EXERCISE REQUIREMENTS
The line with "You are a computer-use agent." marks where to begin; print it and all lines after it in the material below exactly, skipping pictures.

Content starts

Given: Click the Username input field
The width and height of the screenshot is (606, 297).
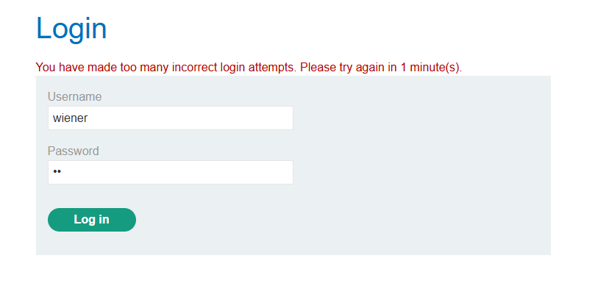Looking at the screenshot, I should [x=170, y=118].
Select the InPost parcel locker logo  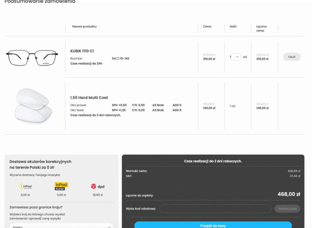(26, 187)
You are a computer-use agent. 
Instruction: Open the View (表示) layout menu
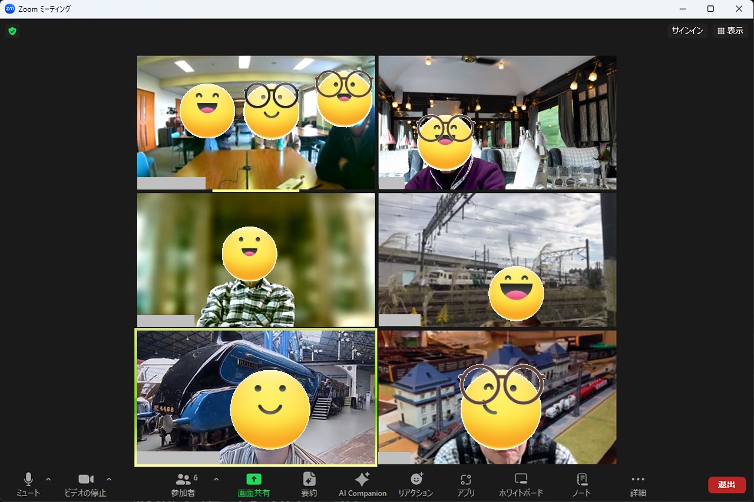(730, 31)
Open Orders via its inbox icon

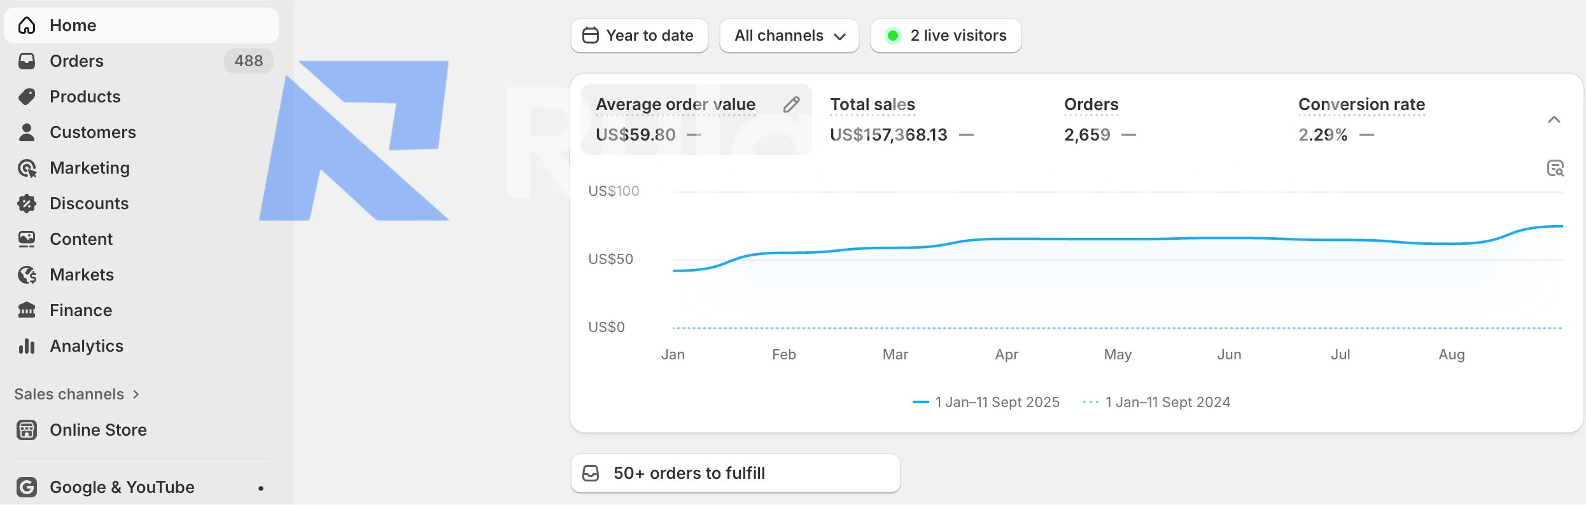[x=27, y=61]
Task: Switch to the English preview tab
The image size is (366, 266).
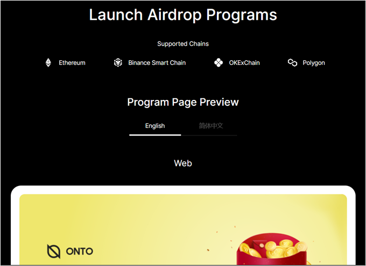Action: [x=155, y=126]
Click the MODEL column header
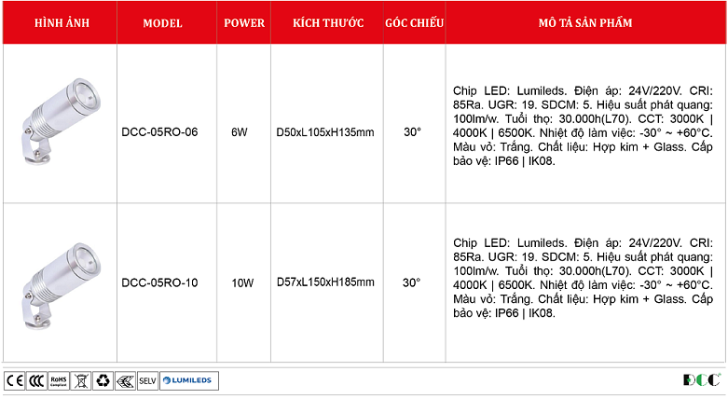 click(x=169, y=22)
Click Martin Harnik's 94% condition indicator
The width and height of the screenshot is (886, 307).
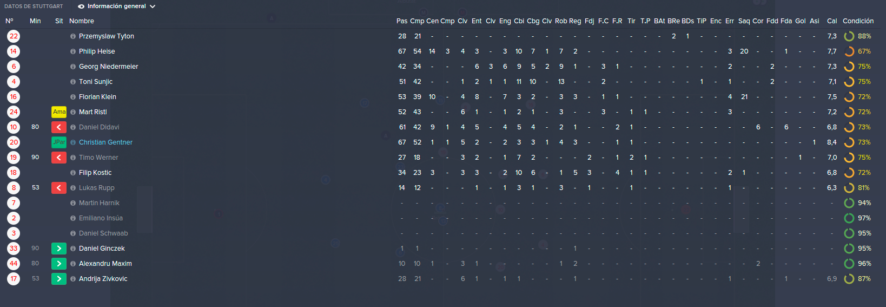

Content ends

PROBLEM SOLUTION
You are a computer-use agent. 
Instruction: Open the View (表示) layout menu
(730, 31)
Open Orders via its inbox icon

[x=27, y=61]
Task: Switch to the English preview tab
The image size is (366, 266).
Action: [x=155, y=126]
Click the MODEL column header
 click(x=169, y=22)
Click Martin Harnik's 94% condition indicator
The width and height of the screenshot is (886, 307).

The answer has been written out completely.